===== TEXT PASSAGE
Spain in Switzerland twice

Building design

The Musée cantonale des Beaux-Arts de Lausanne

With the Musée cantonale des Beaux-Arts in Lausanne and the Tanzhaus in Zurich, the Spanish firm Barozzi Veiga has completed two new buildings. Here we present the Musée cantonale des Beaux-Arts in Lausanne.

With the Musée cantonale des Beaux-Arts in Lausanne and the Tanzhaus in Zurich, the Spanish firm Barozzi Veiga has completed two new buildings. This brings the Barcelona-based firm’s total number of prestigious projects in Switzerland to three. Here we present the Musée cantonale des Beaux-Arts in Lausanne.

A few years ago, an imposing engine shed stood along the Lausanne railroad line, with a towering central nave to which two side wings with shed roofs were attached. Aerial photographs showed a majestic building, but it was not in good condition and was hardly used. For this reason, the city of Lausanne decided to demolish the engine shed next to the main railway station and use the opportunity for an ambitious cultural project. In 2011, the international competition for the Musée cantonale des Beaux-Arts de Lausanne (MCBA) was launched, in which the international architectural team of Nieto Sobejano, Kengo Kuma, Caruso St John, Bernard Tschumi, Souto de Moura and the Swiss architects EM2N and Gigon + Guyer took part. The Barcelona-based team from Barozzi Veiga was awarded the contract. For the Italian Fabrizio Barozzi and the Galician Alberto Veiga, this was the third Swiss coup in quick succession, following the extension to the Bündner Kunstmuseum in Chur and the Zurich Tanzhaus.

Now, however, the Olympic city of Lausanne does not want to settle for a museum of contemporary art for the canton of Vaud. Bernard Fibicher, director of the new Musée cantonale, confidently announced that they wanted to aim higher and catch up with the international art centers. This is why two new cultural institutions are to be added to the vacated Plateforme 10 railroad site as early as next year: the Musée de l’Elysée (Museum of Photography) and the MUDAC (Museum of Design and Applied Arts), both of which will be housed in one building. The Portuguese firm Aires Mateus is currently constructing the new museum building at the head of the site, whose wide façade slits will regulate the flow of visitors as well as the supply of light.
==========
===== DATA ROWS
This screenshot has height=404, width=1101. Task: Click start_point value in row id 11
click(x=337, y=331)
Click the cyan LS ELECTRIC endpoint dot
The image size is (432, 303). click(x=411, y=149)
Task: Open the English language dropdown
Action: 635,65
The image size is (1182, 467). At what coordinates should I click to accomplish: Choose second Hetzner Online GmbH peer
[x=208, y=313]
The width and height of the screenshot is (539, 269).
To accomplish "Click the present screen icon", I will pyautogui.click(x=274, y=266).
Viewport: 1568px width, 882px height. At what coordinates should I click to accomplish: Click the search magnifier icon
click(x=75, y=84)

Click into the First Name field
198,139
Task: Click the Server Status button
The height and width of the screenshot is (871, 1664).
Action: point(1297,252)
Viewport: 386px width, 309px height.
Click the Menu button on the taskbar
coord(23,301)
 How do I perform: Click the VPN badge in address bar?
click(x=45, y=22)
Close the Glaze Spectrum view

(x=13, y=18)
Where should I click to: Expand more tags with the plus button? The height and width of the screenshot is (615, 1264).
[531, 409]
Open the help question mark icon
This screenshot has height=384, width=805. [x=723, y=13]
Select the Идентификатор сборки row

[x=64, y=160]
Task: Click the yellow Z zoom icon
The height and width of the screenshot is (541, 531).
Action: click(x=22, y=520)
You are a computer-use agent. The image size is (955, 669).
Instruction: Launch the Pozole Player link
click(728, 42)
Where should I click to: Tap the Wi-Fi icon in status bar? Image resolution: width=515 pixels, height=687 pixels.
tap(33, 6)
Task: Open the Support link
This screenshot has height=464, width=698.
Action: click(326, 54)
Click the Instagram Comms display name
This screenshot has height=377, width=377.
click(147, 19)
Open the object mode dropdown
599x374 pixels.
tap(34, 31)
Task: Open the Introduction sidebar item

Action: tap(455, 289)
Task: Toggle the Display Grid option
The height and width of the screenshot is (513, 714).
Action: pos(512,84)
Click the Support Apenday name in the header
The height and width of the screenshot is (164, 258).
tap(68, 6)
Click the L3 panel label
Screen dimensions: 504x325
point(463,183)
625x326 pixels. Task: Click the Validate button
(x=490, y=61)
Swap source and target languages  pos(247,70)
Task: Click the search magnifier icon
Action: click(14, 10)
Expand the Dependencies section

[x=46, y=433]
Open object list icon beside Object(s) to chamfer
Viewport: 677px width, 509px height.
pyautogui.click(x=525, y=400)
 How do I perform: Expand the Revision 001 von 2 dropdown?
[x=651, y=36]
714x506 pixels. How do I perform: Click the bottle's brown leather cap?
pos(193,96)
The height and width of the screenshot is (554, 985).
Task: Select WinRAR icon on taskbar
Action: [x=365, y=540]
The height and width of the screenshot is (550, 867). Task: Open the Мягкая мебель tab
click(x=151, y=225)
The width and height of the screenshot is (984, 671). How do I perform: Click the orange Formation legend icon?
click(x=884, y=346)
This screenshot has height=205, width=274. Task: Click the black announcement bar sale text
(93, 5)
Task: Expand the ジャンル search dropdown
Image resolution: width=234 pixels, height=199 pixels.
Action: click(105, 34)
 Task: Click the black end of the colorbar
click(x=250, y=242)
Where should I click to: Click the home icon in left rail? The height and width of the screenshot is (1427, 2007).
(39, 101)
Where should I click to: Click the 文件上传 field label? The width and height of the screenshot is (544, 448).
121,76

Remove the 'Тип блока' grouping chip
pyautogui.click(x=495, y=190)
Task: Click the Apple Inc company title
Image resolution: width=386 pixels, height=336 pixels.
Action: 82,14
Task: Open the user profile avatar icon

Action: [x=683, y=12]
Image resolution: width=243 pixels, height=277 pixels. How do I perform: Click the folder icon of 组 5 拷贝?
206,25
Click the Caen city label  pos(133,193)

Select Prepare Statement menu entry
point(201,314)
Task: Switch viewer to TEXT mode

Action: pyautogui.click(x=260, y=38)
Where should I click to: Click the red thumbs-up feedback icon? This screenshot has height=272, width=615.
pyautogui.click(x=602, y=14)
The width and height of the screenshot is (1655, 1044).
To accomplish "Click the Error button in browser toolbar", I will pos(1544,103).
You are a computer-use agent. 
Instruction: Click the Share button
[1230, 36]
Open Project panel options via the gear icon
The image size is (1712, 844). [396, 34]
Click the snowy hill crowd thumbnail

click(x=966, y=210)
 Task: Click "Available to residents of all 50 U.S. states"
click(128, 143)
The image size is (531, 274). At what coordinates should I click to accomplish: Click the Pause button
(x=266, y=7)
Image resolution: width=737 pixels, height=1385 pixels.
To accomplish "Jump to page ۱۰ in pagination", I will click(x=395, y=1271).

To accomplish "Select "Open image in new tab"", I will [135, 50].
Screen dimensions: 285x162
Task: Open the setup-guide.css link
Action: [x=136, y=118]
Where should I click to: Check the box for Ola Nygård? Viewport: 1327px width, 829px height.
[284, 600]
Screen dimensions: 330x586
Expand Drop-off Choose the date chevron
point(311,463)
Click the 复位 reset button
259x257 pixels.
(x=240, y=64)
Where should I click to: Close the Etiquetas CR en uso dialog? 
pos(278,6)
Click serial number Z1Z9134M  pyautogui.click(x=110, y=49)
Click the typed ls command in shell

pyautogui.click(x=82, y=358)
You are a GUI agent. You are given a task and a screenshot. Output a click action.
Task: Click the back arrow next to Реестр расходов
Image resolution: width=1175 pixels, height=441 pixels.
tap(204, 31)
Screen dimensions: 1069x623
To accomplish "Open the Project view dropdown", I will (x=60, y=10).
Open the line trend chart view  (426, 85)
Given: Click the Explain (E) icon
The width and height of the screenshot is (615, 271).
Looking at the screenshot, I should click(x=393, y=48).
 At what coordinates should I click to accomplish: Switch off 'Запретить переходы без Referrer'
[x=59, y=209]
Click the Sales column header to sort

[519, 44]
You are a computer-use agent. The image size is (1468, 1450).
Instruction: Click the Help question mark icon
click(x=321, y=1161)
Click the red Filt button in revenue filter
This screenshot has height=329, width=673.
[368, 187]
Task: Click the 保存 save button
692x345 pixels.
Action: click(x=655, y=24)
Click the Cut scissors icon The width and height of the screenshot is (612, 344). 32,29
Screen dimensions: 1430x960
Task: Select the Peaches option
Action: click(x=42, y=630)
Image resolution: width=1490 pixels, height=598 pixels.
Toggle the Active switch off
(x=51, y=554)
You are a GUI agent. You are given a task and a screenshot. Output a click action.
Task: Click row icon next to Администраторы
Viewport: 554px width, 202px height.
==========
*SET TASKS*:
1 - According to the article on the Lausanne museum, in what year was the international competition for the Musée cantonale des Beaux-Arts de Lausanne launched?
2 - Leaving out the firm that won, list the architects and firms the article on the Lausanne museum names as taking part in the 2011 competition.

*ANSWERS FOR THE EXERCISE*:
1 - 2011

2 - Nieto Sobejano, Kengo Kuma, Caruso St John, Bernard Tschumi, Souto de Moura, EM2N, Gigon + Guyer